> [SOURCE PASSAGE]
ADIF (, an acronym of Administrador de Infraestructuras Ferroviarias) is a Spanish state-owned railway infrastructure manager.  This state owned company reports to the Ministry of Transport, Mobility and Urban Agenda. ADIF is charged with the management of most of Spain's railway infrastructure, that is the track, signalling and stations. It was formed in 2005 in response to European Union requirements to separate the natural monopoly of infrastructure management from the competitive operations of running train services. It is the legal successor of Renfe, Feve (Ferrocarriles de Vía Estrecha), and GIF (Gestor de Infraestructuras Ferroviarias).

Founding
ADIF is the result of Railway Sector Act, which arises from the transposition of European Directives. It requires that large European national railway independently manage the infrastructure and trains on it. The ultimate goal was to allow any other rail operator operating on the network to do so on equal terms with the operator, in this case, Renfe, promoting free competition. 
The Renfe division became effective on 1 January 2005 between the two companies:
Renfe (newly created entity): Owner of trains and responsible for its circulation, which works in competition with other railway companies
ADIF (Legal successor of Renfe): Owner of infrastructure and responsible for its management, which provides its services to any rail operator who requests
A similar operation was conducted on 31 December 2012 with Feve, a company that managed the narrow gauge railways. ADIF took charge of all narrow gauge infrastructures not transferred to the autonomous governments.

> [STATED EXERCISE 1]
For each statement about the ADIF passage, say yes or no depending on whether it agrees with the passage, and quote the deciding words. (a) ADIF was formed in 2005. (b) The Renfe division became effective on 31 December 2012. (c) ADIF took charge of the narrow gauge infrastructures that were transferred to the autonomous governments.
The passage and the rows that come after it are unrelated to each other.

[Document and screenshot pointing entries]
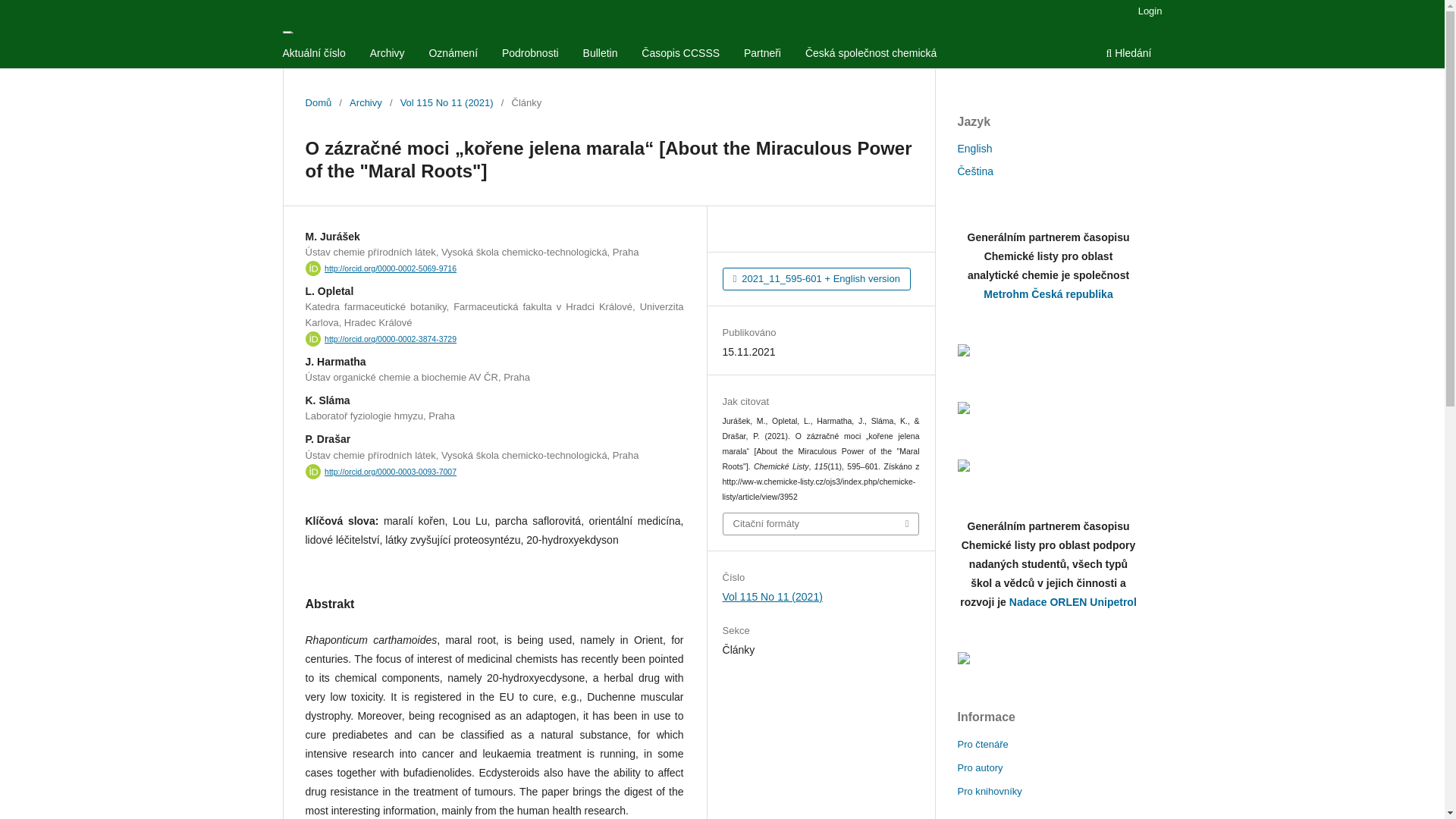
Archivy (365, 102)
Bulletin (600, 54)
Nadace ORLEN Unipetrol (1047, 657)
Nadace ORLEN Unipetrol (1073, 602)
Login (1150, 11)
Archivy (387, 54)
Podrobnosti (530, 54)
Given the description of an element on the screen output the (x, y) to click on. 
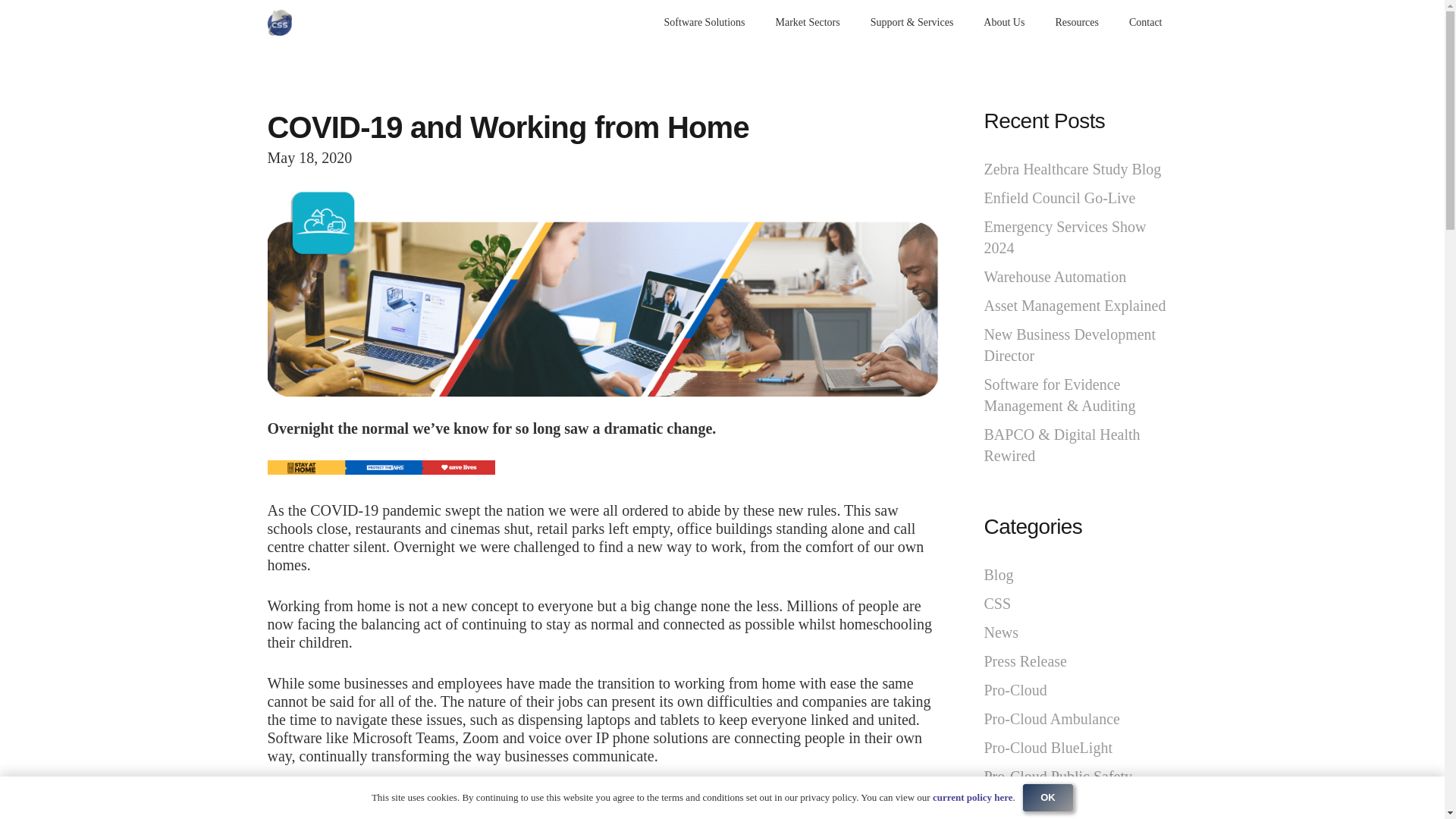
Resources (1076, 22)
Contact (1145, 22)
Software Solutions (704, 22)
Market Sectors (808, 22)
About Us (1003, 22)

> [STATED EXERCISE 2]
Tally the lines of the rows that contain the string "ORLEN", with case counting, and give only the number.

> [EXPECTED ANSWER 1]
(a) Yes: "It was formed in 2005"
(b) No: "The Renfe division became effective on 1 January 2005"
(c) No: "ADIF took charge of all narrow gauge infrastructures not transferred to the autonomous governments."

> [EXPECTED ANSWER 2]
2